Exercise set:
a: Answer these questions from the angiopathy text, each on its own line:
(i) What is the best known and most prevalent angiopathy?
(ii) What two types of angiopathy are named?
(iii) What complications does the angiopathy text say macroangiopathy may cause?
b: Please turn the paragraph of the angiopathy text that begins "In macroangiopathy, atherosclerosis" into a short list that keeps its main facts.
c: Resume the angiopathy text after its last sentence and carry it on.

Excerpt provided:
________________________

Angiopathy is the generic term for a disease of the blood vessels (arteries, veins, and capillaries). The best known and most prevalent angiopathy is diabetic angiopathy, a common complication of chronic diabetes.

Classification

By caliber
There are two types of angiopathy: macroangiopathy and microangiopathy.

In macroangiopathy, atherosclerosis and a resultant blood clot forms on the large blood vessels, sticks to the vessel walls, and blocks the flow of blood. Macroangiopathy may cause other complications, such as ischemic heart disease, stroke and peripheral vascular disease which contributes to the diabetic foot ulcers and the risk of amputation.

________________________

Data provided:
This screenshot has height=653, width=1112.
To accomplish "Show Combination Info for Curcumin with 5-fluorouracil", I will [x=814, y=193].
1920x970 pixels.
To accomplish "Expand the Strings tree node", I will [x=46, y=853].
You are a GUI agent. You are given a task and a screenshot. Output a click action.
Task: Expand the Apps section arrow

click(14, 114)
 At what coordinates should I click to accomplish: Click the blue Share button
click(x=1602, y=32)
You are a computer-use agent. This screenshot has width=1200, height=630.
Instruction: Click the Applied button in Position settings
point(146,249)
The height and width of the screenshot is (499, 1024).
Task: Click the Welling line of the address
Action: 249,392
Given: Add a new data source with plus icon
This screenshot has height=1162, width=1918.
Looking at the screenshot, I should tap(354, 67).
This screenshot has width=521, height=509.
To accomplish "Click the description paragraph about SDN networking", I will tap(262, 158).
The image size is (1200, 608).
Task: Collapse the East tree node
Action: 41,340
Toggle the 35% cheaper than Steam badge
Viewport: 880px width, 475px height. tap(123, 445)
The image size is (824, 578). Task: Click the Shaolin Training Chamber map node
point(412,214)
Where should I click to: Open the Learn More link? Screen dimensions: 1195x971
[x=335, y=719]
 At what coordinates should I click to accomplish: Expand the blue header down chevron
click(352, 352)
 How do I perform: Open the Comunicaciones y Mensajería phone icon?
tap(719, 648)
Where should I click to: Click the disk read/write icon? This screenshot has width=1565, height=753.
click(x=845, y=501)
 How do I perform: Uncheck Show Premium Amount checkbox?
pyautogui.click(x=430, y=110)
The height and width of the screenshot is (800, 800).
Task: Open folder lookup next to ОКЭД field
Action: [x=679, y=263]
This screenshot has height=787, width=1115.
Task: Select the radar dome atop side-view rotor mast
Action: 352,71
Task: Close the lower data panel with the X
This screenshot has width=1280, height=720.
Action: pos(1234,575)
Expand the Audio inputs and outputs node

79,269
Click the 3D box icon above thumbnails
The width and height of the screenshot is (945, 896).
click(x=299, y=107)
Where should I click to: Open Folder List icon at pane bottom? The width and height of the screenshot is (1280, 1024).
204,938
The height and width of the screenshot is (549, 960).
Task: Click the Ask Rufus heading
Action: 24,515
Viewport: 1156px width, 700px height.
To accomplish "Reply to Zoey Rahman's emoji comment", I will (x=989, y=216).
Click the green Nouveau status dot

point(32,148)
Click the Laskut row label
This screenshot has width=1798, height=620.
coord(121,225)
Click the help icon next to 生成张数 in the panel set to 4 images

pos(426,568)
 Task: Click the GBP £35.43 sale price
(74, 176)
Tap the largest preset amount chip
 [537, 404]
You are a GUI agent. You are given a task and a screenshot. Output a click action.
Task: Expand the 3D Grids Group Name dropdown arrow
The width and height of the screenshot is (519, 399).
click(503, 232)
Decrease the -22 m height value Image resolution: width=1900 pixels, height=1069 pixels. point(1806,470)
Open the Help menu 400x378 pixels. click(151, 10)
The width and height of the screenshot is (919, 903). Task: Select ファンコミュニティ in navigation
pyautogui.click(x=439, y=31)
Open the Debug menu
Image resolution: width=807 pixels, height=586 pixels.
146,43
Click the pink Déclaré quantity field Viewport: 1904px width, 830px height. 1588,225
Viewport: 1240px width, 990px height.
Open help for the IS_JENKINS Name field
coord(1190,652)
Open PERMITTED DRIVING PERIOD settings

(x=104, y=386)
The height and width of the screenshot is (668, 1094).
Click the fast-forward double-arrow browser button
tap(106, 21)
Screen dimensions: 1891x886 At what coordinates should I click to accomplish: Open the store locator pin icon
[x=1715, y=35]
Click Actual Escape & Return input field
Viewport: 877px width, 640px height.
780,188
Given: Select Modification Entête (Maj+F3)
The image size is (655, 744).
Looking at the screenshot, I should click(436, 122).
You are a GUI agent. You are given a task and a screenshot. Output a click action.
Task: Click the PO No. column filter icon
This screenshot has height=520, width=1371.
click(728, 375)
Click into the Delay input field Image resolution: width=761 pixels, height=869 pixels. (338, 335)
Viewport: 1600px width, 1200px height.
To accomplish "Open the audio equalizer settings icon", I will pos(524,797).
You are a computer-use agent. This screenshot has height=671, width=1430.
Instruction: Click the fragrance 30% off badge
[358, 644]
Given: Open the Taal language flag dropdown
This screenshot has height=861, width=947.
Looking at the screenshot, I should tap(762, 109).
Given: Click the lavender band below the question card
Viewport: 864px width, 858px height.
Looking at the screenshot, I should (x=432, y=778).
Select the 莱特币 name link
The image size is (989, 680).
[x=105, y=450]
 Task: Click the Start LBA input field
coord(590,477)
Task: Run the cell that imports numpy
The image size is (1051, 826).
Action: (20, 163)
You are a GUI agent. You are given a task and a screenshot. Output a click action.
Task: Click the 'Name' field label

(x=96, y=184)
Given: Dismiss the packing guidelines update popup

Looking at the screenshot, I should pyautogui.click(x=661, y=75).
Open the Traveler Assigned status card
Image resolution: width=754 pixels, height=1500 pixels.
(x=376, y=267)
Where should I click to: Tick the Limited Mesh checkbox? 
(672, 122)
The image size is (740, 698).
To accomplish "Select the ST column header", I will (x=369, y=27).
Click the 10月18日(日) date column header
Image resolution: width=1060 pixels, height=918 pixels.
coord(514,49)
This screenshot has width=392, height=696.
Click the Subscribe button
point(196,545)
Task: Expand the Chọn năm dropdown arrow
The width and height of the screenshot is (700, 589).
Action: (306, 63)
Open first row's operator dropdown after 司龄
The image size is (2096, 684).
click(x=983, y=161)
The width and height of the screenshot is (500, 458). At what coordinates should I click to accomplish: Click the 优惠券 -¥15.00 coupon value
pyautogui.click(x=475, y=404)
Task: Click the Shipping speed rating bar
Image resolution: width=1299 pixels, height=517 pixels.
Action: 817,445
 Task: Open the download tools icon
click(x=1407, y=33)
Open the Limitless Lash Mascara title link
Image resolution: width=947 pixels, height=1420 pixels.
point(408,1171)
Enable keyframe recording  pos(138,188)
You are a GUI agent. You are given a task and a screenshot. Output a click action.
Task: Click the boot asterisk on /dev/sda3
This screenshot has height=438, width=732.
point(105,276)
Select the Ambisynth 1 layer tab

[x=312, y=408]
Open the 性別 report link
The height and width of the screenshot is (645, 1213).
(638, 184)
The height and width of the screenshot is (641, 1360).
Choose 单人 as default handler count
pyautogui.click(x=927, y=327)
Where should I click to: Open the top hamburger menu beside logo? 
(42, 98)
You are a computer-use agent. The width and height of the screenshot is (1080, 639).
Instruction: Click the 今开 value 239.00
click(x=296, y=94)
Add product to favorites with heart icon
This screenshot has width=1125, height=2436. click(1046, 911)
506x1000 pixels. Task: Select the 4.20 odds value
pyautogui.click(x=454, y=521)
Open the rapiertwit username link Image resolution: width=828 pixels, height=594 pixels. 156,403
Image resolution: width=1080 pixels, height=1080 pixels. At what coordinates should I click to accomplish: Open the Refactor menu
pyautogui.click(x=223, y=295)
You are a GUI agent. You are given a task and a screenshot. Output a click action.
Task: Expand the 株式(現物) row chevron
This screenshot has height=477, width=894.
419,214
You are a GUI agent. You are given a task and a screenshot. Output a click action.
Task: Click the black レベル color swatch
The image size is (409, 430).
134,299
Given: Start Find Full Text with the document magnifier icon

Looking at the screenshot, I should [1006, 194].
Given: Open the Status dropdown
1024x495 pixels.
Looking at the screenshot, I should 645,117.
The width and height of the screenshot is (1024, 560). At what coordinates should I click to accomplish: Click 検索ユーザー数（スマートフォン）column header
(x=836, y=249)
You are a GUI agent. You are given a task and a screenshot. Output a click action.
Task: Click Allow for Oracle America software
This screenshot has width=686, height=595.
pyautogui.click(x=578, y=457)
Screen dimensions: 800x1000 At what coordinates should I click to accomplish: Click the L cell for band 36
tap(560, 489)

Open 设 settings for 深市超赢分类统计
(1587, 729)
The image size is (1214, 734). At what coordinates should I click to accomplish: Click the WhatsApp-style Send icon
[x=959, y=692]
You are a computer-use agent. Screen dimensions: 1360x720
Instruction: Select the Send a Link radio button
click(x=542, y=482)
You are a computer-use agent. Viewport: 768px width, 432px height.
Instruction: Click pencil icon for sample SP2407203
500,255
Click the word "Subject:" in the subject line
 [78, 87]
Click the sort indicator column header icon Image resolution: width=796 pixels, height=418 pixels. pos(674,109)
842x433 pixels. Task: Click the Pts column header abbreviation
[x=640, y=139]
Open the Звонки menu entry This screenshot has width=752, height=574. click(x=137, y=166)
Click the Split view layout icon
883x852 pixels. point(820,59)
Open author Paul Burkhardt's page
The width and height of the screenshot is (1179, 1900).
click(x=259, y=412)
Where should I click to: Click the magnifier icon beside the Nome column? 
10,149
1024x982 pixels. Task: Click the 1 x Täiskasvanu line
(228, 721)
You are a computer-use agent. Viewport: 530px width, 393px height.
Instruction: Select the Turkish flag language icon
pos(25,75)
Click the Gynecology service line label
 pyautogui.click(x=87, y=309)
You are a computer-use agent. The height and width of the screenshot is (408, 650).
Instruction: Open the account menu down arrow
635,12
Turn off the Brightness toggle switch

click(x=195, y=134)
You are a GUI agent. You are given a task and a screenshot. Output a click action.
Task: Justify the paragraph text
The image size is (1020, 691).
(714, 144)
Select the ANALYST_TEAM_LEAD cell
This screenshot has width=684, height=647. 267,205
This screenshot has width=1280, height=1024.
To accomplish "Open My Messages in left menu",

________________________

Responses by task:
a:
(i) Diabetic angiopathy, a common complication of chronic diabetes.
(ii) Macroangiopathy and microangiopathy.
(iii) Ischemic heart disease, stroke and peripheral vascular disease, which contributes to diabetic foot ulcers and the risk of amputation.

b:
- In macroangiopathy, atherosclerosis and a resulting blood clot form on the large blood vessels.
- The clot sticks to the vessel walls and blocks blood flow.
- Possible complications are ischemic heart disease, stroke and peripheral vascular disease.
- Peripheral vascular disease contributes to diabetic foot ulcers and the risk of amputation.

c:
In microangiopathy, the walls of the smaller blood vessels become so thick and weak that they bleed, leak protein, and slow the flow of blood through the body. The decrease of blood flow through stenosis or clot formation impairs the flow of oxygen to cells and biological tissues (called ischemia) and leads to cellular death (necrosis and gangrene, which in turn may require amputation). Thus, tissues which are very sensitive to oxygen levels, such as the retina, develop microangiopathy and may cause blindness (so-called proliferative diabetic retinopathy). Damage to nerve cells may cause peripheral neuropathy, and to kidney cells, diabetic kidney disease (Kimmelstiel-Wilson syndrome).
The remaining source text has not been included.